Hunger Games actress Amandla Stenberg took to Twitter on Sunday evening, July 12, to address the racial double standard she sees following her Instagram feud with Kylie Jenner.
Stenberg, 16, previously discussed the issue in her “Don’t Cash Crop My Corn Rows” video, where she delves into black culture and how hip hop and rap became a catalyst for black people to express their voices, but how soon the culture started being seen as a trend—even being imitated by popular white celebrities and models. She comments on how a lot of black features have been adopted by the fashion and entertainment worlds as an urban hairstyle. “Cornrows and braids were seen on high-fashion runways for brands like Marchesa and Alexander McQueen and magazine had editorial campaigns featuring cornrows as a ‘new urban hairstyle,'” Stenberg said in the video.
The young actress believes that many of the current artist who are involved in the hip-hop culture, fail to speak out on the “racism that comes along with black identity.” Later on in the video, Stenberg goes on to explain what exactly cultural appropriation is, “appropriation occurs when a style leads to racist generalizations or stereotypes where it originated, but is deemed as high fashion, cool, or funny when the privileged take it for themselves… Appropriation occurs when the appropriator is not aware of the deep significance of the culture that they are partaking in,” she added.
She ends her video with the question, “What would America be like if we loved black people as much as we loved black culture?”
Stenberg again expressed her opinions on cultural appropriation by commenting on a recent photo posted by Jenner, 17, where she is wearing a crop top, sweatpants, and her hair styled in cornrows, captioned, “I woke up diss.”
Stenberg wrote, “When u appropriate black features and culture but fail to use ur position of power to help black Americans by directing attention towards ur wigs instead of police brutality or racism #whitegirlsdoitbetter.” Seeing Stenberg’s comment, Jenner wrote back, “@amandlastenberg Mad if I don’t, Mad if I do… Go Hang w Jaden or something.” Jaden Smith, 17, and Jenner were once rumored to be dating, but last May he took Stenberg to prom. On Sunday evening, Stenberg took to Twitter to further explain her reasoning behind her comments on Jenner’s pictures, with a statement entitled “words by me.”

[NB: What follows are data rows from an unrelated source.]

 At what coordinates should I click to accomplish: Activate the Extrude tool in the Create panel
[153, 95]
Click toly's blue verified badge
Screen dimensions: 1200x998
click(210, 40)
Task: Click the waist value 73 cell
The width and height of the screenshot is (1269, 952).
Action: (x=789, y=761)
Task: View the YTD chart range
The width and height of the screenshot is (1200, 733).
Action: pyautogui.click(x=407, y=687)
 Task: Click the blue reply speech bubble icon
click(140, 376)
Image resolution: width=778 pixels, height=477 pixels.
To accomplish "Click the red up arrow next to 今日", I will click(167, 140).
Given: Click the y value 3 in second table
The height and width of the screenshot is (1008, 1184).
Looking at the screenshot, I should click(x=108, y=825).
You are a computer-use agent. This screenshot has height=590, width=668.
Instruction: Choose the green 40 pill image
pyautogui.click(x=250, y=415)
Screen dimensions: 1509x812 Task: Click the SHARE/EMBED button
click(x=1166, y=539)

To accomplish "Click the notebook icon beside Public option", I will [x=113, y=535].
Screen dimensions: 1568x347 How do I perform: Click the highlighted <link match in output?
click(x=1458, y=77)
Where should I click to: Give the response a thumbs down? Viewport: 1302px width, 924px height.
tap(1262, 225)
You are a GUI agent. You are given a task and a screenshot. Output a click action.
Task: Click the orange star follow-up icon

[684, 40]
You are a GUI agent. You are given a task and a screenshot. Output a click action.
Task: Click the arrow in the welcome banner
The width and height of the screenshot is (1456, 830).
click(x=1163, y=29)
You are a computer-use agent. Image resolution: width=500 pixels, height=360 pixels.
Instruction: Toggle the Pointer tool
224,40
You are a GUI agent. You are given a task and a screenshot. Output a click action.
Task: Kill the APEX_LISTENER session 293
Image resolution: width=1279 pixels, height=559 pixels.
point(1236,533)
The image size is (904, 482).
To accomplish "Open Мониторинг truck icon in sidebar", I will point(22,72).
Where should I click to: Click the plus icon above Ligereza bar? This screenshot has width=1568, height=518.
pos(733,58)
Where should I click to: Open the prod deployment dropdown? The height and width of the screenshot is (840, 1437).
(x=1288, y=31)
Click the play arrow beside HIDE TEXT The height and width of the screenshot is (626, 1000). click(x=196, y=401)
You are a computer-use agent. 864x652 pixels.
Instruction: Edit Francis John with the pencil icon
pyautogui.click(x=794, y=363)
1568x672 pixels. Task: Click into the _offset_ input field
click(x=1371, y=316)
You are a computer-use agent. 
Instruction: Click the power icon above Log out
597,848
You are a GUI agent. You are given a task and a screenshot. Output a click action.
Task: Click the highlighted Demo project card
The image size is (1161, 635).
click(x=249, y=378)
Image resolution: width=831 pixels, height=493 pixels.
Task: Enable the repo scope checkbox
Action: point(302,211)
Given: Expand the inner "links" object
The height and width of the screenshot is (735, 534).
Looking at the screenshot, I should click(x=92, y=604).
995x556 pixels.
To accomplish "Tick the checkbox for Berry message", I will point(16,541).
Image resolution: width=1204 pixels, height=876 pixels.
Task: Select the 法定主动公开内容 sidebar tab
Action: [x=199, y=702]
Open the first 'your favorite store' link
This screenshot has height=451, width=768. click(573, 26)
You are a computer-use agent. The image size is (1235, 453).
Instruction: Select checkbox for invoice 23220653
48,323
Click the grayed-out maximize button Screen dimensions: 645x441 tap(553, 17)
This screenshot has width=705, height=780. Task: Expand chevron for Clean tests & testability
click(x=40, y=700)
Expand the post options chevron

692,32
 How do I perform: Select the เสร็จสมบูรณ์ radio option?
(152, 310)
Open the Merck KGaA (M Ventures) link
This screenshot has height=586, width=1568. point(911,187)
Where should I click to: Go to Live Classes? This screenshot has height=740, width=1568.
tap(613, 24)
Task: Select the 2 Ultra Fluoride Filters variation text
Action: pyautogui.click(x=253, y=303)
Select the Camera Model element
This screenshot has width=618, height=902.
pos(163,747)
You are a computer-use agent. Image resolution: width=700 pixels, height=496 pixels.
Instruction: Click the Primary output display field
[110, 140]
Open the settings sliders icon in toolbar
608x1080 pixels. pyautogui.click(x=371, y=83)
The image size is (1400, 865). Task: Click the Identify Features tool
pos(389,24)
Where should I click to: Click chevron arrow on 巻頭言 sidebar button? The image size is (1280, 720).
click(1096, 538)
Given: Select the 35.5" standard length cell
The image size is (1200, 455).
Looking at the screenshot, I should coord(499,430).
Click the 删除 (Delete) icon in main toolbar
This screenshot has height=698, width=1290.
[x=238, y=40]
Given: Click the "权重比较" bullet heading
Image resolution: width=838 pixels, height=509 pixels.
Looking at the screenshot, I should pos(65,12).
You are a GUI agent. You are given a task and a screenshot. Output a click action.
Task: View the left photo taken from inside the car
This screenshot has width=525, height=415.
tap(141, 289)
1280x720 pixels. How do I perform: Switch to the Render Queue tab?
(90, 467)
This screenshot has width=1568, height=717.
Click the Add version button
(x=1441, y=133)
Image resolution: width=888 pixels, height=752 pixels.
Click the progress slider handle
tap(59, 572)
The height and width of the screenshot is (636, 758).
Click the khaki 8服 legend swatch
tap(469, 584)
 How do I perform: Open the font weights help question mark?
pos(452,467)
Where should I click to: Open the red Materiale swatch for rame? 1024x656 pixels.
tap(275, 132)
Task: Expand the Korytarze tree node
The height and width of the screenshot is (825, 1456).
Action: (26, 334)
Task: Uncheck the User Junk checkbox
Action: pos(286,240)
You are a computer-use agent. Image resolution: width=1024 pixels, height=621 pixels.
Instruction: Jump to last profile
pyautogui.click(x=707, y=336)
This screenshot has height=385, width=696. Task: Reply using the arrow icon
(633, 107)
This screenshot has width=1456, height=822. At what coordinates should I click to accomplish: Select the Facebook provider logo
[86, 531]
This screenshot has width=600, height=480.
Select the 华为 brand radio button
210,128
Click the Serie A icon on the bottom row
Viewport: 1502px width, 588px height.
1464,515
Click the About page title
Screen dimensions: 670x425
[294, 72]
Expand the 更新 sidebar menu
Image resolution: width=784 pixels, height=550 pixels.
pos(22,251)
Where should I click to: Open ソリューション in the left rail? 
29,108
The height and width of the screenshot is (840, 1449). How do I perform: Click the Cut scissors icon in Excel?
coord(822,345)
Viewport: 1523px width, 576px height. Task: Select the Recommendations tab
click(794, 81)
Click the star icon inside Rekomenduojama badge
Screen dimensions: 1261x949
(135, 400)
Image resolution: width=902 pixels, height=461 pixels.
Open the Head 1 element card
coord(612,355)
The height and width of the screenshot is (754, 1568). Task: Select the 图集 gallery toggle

She writes, “Black features are beautiful. Black women are not. White women are paragons of virtue and desire. Black women are objects of fetishism and brutality. This, at least, seems to be the mentality surrounding black femininity and beauty in a society built upon eurocentric beauty standards. While white women are praised for altering their bodies, plumping their lips, and tanning their skin, black women are shamed although the same features exist on them naturally.” The statement goes on to read, “This double standard is one string in the netting that surrounds black female sexuality — a web that entraps black women when they claim sexual agency. Deeply ingrained into culture is the notion that black female bodies, at the intersect of oppression, are less than human and therefore unattractive.”
Stenberg finished the statement by rephrasing the question in her video: “Do female black lives matter too?”